Q.36. In Fig. 5.29, PQ||RS and a : b = 3 : 2. Then, f is equal to

(a) 36^o 
(b) 108^o 
(c) 72^o 
(d) 144^o
Ans: (b)
Explanation: 
From the figure, PQ||RS.
From the question it is given that, a: b = 3: 2
So, let us assume a = 3m and b = 2m
We know that, sum of angles on the straight line is equal to 180^o
Then, ∠a + ∠b = 180^o
3m + 2m = 180^o
5m = 180^o
m = 180^o/5
m = 36^o
So, a = 3m = 3 × 36^o = 108^o
b = 2m = 2 × 36^o = 72
Therefore, ∠a = ∠f = 108^o [because corresponding angles]

Q.37. In Fig. 5.30, line l intersects two parallel lines PQ and RS. Then, which one of the following is not true?
(a) ∠1 = ∠3
(b) ∠2 = ∠4
(c) ∠6 = ∠7
(d) ∠4 = ∠8
Ans: (d)

Q.38. In Fig. 5.30, which one of the following is not true?
(a) ∠1 + ∠5 = 180^o 
(b) ∠2 + ∠5 = 180^o 
(c) ∠3 + ∠8 = 180^o 
(d) ∠2 + ∠3 = 180^o
Ans: (d)
Explanation: We know that, interior opposite angles are equal
∠2 = ∠3

Q.39. In Fig. 5.30, which of the following is true?
(a) ∠1 = ∠5 
(b) ∠4 = ∠8 
(c) ∠5 = ∠8 
(d) ∠3 = ∠7
Ans: (c)
Explanation: From the figure, PQ||RS
∠5 = ∠8 [interior alternate angles are equal]

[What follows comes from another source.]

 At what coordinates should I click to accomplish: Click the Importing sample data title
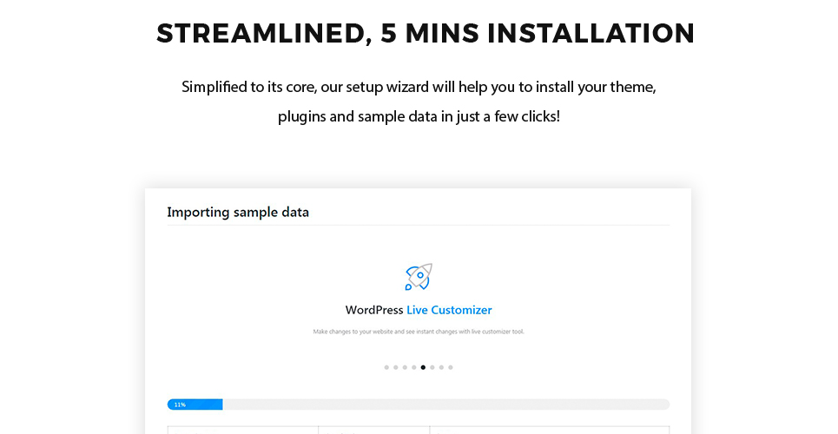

Q.40. In Fig. 5.31, PQ||ST. Then, the value of x + y is
(a) 125^o 
(b) 135^o 
(c) 145^o
(d) 120^o
Ans: (b)
Explanation: From the figure, PO is a straight line
We know that, sum of angles on the straight is equal to 180^o.
Then,
y + ∠ PQR = 180⁰ 
y + 130⁰ = 180⁰
y = 50^o
Then,
∠ QOS = ∠ TSO [Co-interior angle]
x = 85⁰
x + y = 135

Q.41. In Fig. 5.32, if PQ||RS and QR||TS, then the value a is
(a) 95^o 
(b) 90^o 
(c) 85^o 
(d) 75^o
Ans: (a)
Explanation: We know that, corresponding angles are equal
So,
∠ RQP = ∠ TSR = 85⁰ (Corresponding angles)
a + ∠ TSR = 180⁰
∠a = 95

In questions 42 to 56, fill in the blanks to make the statements true.
Q.42. If sum of measures of two angles is 90^o, then the angles are _________.
Solution: If sum of measures of two angles is 90^o, then the angles are complementary.

Q.43. If the sum of measures of two angles is 180^o, then they are _________.
Solution: If the sum of measures of two angles is 180^o, then they are supplementary.

Q.44. A transversal intersects two or more than two lines at _________ points.
Solution: A transversal intersects two or more than two lines at distinct points.

If a transversal intersects two parallel lines, then (Q. 45 to 48).
Q.45. sum of interior angles on the same side of a transversal is.
Solution: Sum of interior angles on the same side of a transversal is 180^o.

Q.46. Alternate interior angles have one common .
Solution: Alternate interior angles have one common arm.

Q.47. Corresponding angles are on the side of the transversal.
Solution: Corresponding angles are on the same side of the transversal.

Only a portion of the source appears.